PM addresses gender based violence
News
December 19, 2014

PM addresses gender based violence

Violence against women is a serious matter that is being addressed by the Government of St Vincent and the Grenadines.

Prime Minister Dr Ralph Gonsalves stated this on Wednesday in Parliament, while responding to the recent publication of a shadow report {{more}}prepared by the Université du Québec à Montréal’s (UQUAM) International Clinic for the Defense of Human Rights and the St Vincent and the Grenadines Human Rights Association, which criticised the Government for “not providing adequate protection to women.”

“I don’t want it to appear that this matter is an issue which the Government is not addressing and we will continue to address it in a very serious way,” said Gonsalves.

With regard to the report, the Prime Minister described the document as “polemical” and “stylized” and declared that the matter of violence against women was too important to be dealt with in such a fashion.

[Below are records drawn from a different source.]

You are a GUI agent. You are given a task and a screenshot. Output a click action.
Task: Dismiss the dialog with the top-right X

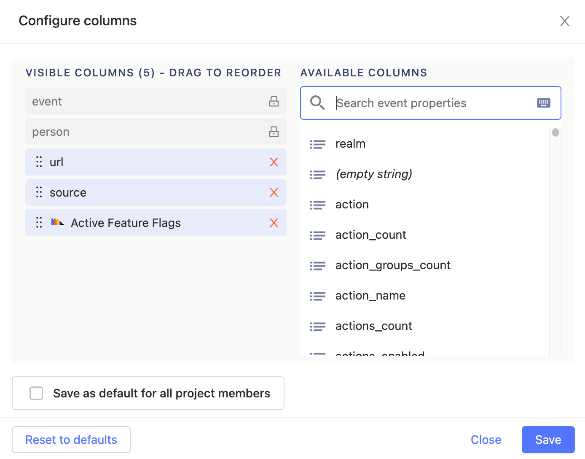pos(564,21)
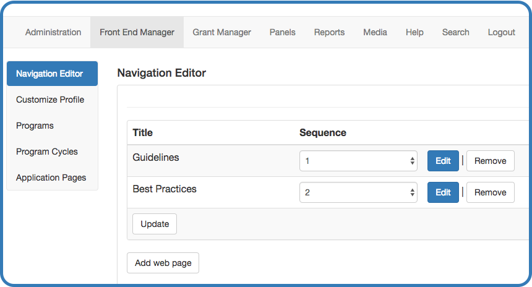Image resolution: width=532 pixels, height=287 pixels.
Task: Select Navigation Editor in the sidebar
Action: click(52, 74)
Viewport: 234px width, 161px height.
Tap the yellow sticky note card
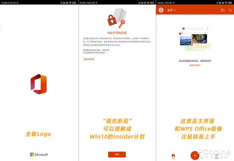pos(202,47)
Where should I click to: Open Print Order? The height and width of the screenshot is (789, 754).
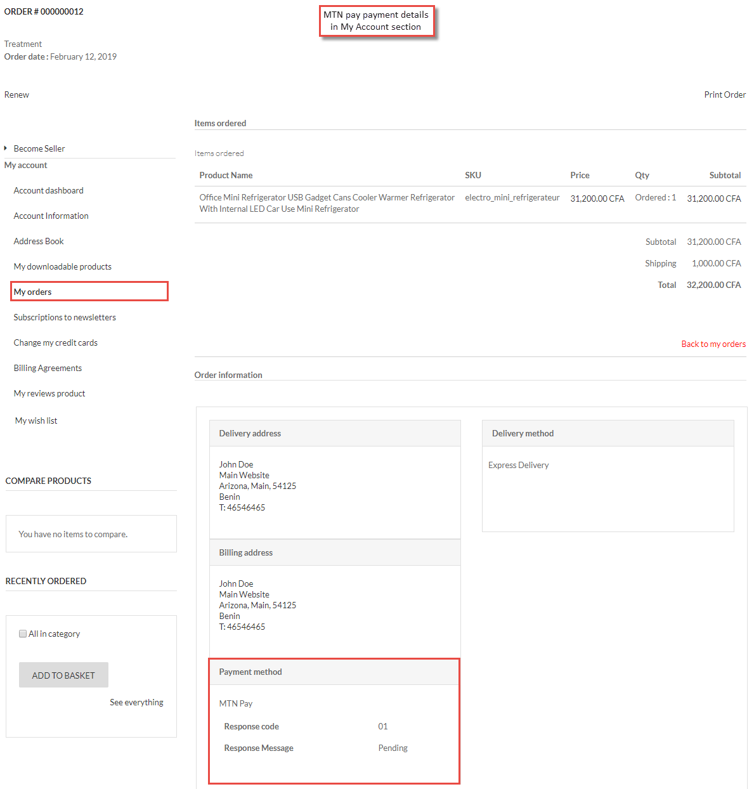pos(725,95)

“Sometimes persons may say…why you spending so much time reading all of these things. I have to read them and study them and some people who discuss these things don’t read them, they read the headlines,” he said, while reading out several paragraphs.

“It goes on to say ‘since 2001 – that is the year – a culture of fear has developed as political victimization and discrimination are a reality.’ So the opening chapter will tell you where this is coming from; that the views are already coloured in a jaundiced way, politically jaundiced way.”

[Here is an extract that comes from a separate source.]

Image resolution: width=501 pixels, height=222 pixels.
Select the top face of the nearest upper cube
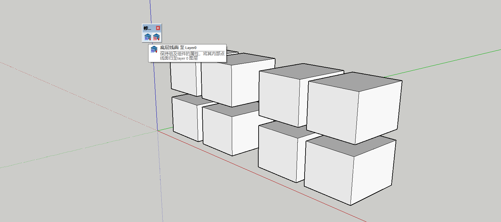pos(355,82)
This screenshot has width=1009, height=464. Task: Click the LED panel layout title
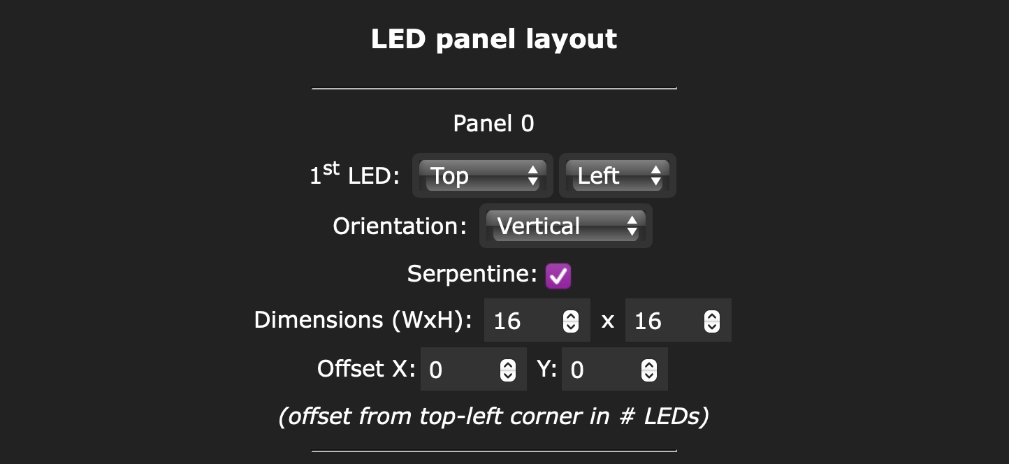click(494, 39)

Gonsalves also read an excerpt which stated that “cultural prejudices against women and the trivialization of violence within relationships have a devastating effect against women’s rights particularly their right to be free from violence.”

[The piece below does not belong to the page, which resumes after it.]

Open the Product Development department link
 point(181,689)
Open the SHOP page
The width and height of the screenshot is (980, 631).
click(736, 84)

“I do not know if you can write as an established fact that there are cultural prejudices against women. I don’t know that men in this country are prejudice against women,” the Prime Minister said.

Furthermore, Gonsalves took the opportunity to highlight two documents that are under review by the Government, which address the issue of violence against women.

“We are at the moment considering a number of the issues under some analysis which is less polemical; in fact an attempt to engage people in a manner to find solutions to problems which we have,” he said.

These documents are “St Vincent and the Grenadines National Gender based Violence Action Plan” by Dr Halima de Shong and the first draft of “Country Gender Assessment: St Vincent and the Grenadines” by Lynette Vaso.(BK)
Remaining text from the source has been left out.